BEGIN

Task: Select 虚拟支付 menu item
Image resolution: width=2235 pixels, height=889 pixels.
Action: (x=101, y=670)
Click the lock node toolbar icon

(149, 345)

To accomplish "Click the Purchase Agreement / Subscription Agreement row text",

END
BEGIN

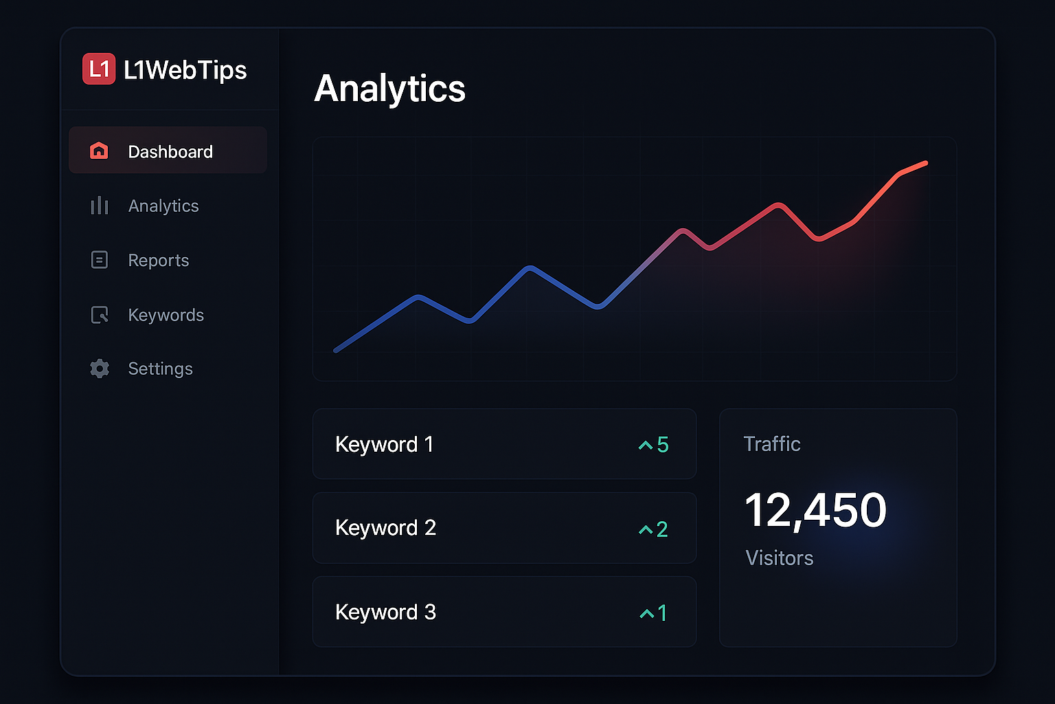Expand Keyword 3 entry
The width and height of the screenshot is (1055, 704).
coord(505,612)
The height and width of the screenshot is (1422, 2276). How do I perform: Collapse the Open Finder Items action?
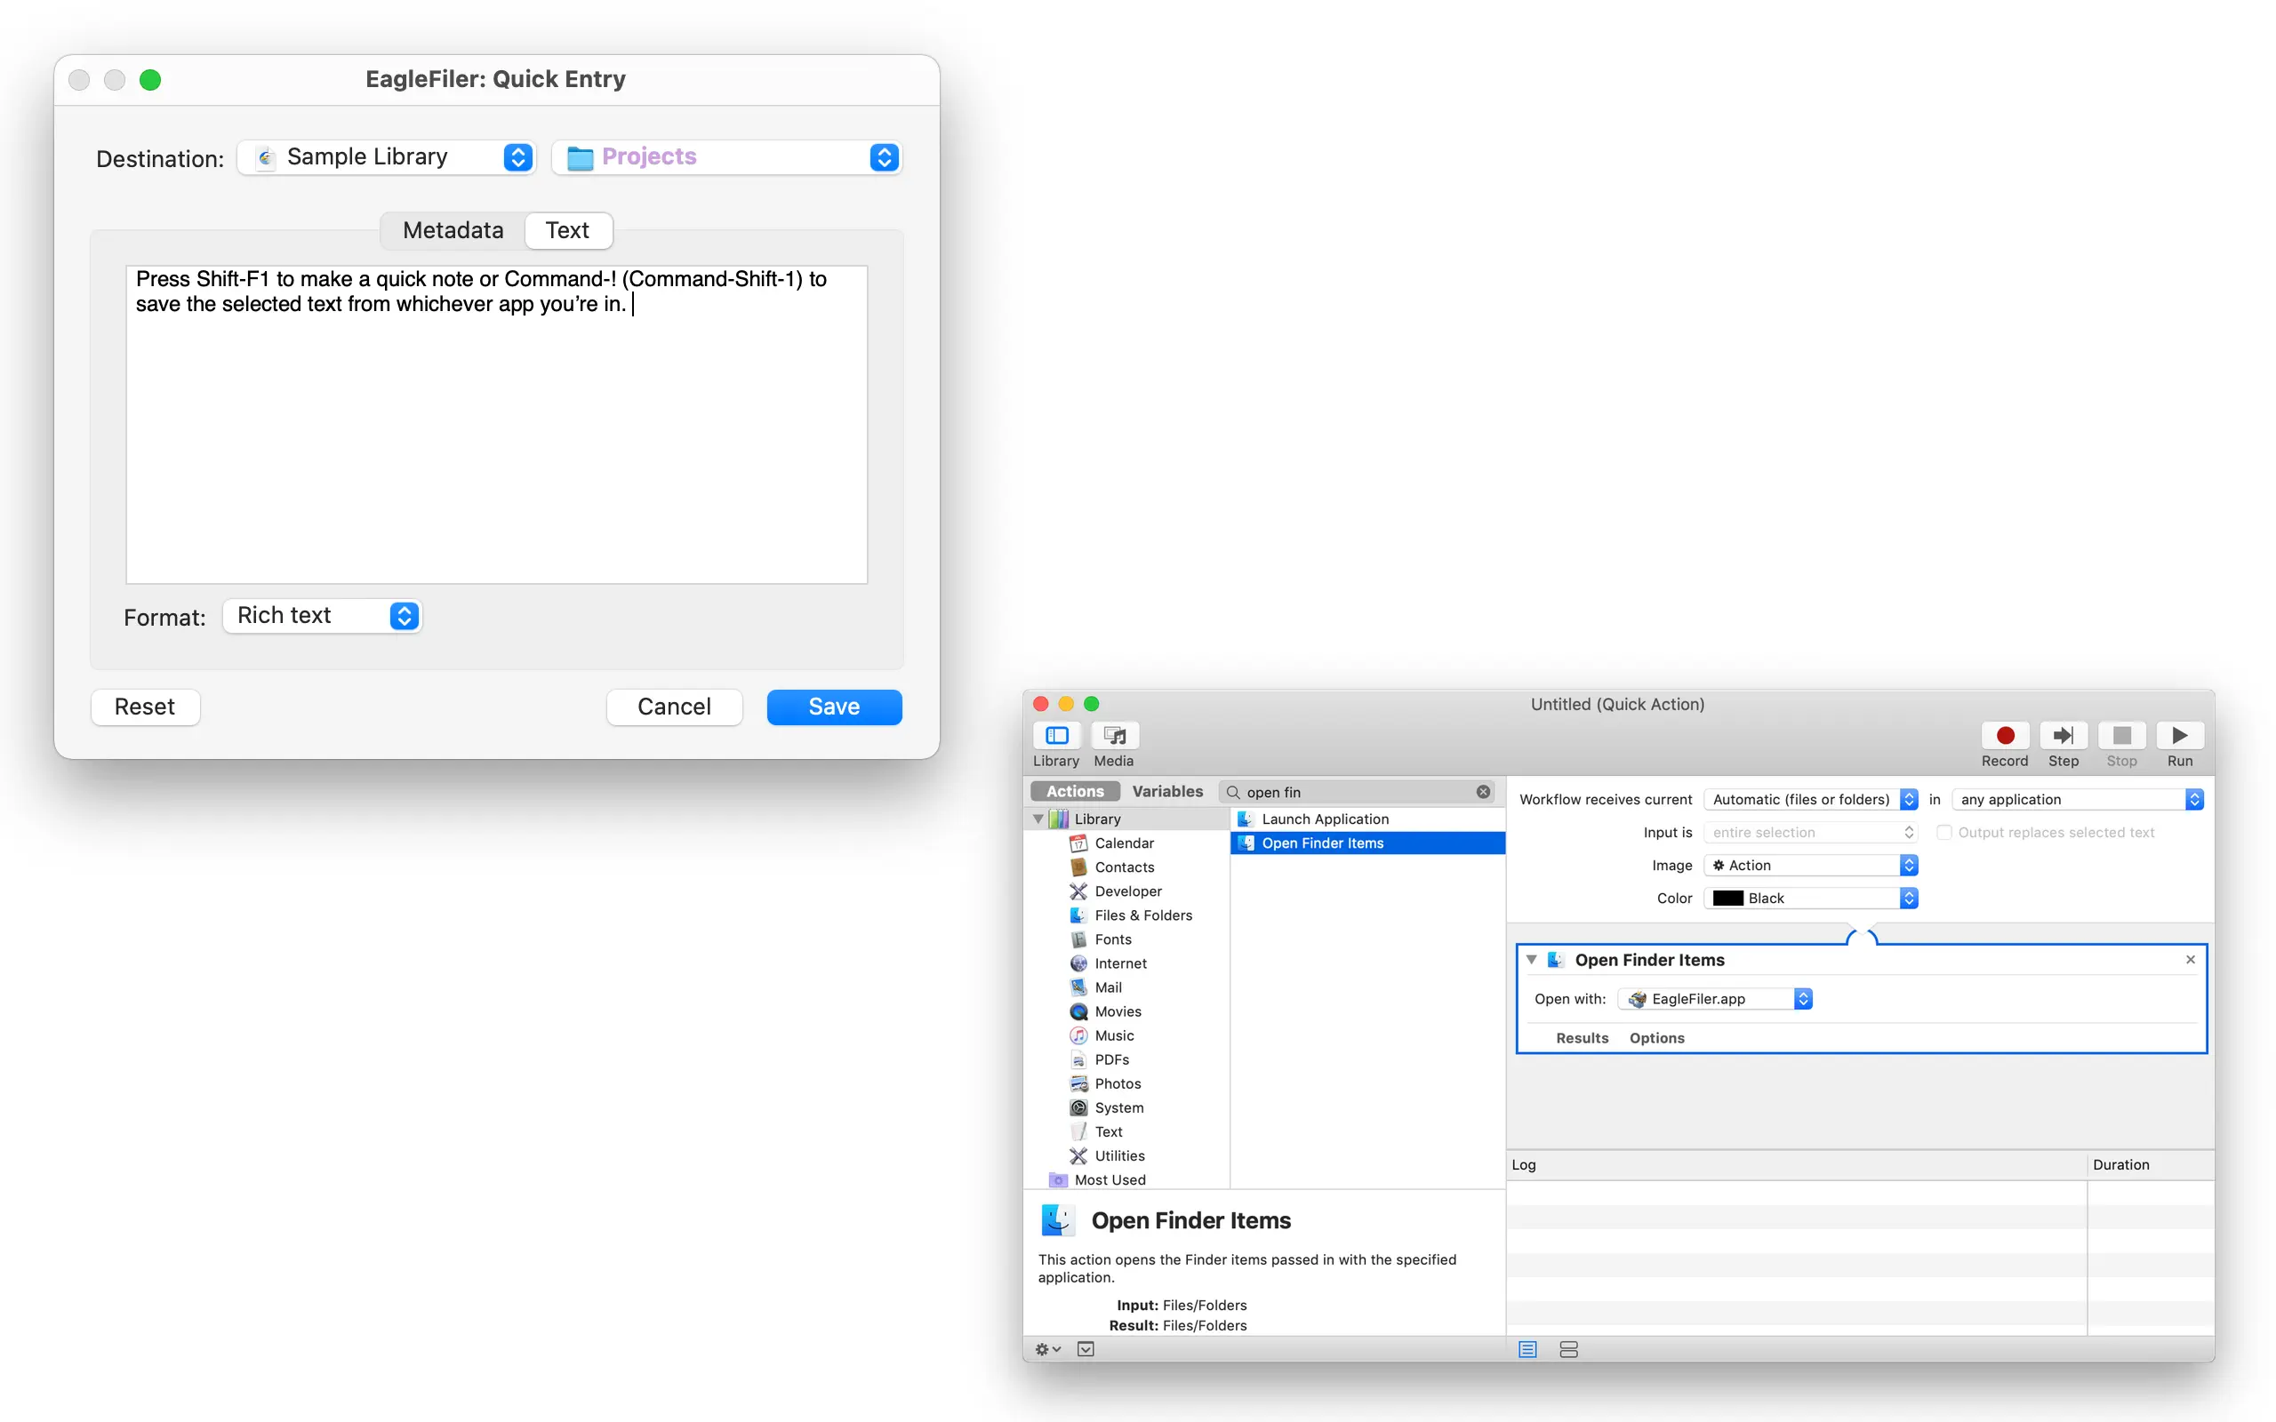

END
BEGIN

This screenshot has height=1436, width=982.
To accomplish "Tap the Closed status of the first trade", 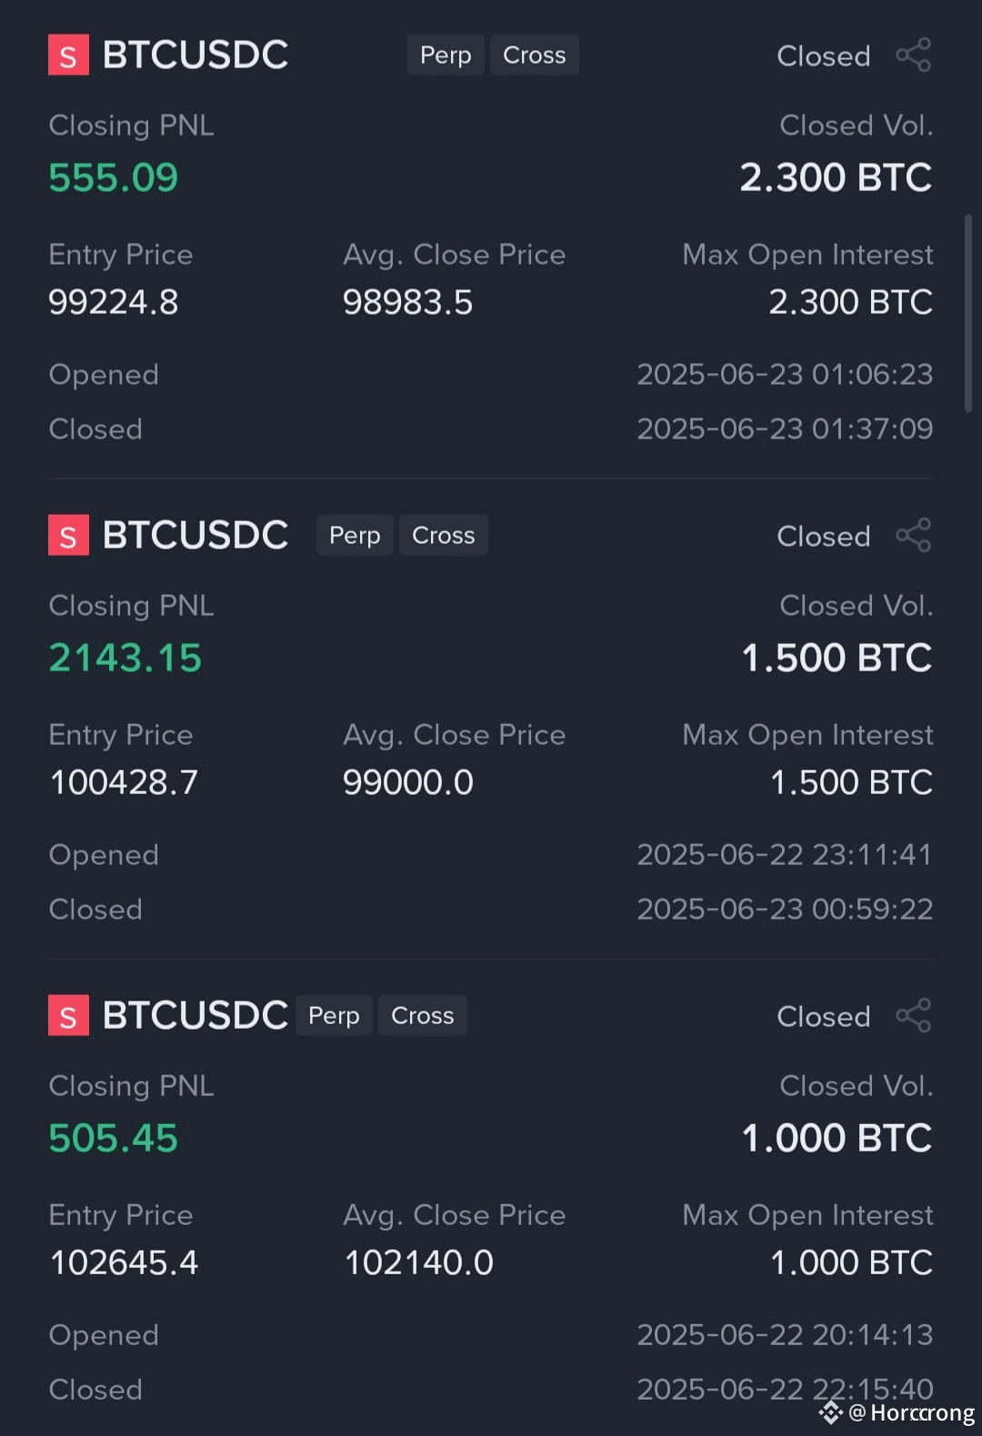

END

Given problem
Render the lines from the one containing "Task: Select 虚拟支付 menu item" through the one containing "the Purchase Agreement", inclusive, as a JSON list of strings with one string per line, omitting blank lines.

Correct output
[
  "Task: Select 虚拟支付 menu item",
  "Image resolution: width=2235 pixels, height=889 pixels.",
  "Action: (x=101, y=670)",
  "Click the lock node toolbar icon",
  "(149, 345)",
  "To accomplish \"Click the Purchase Agreement / Subscription Agreement row text\","
]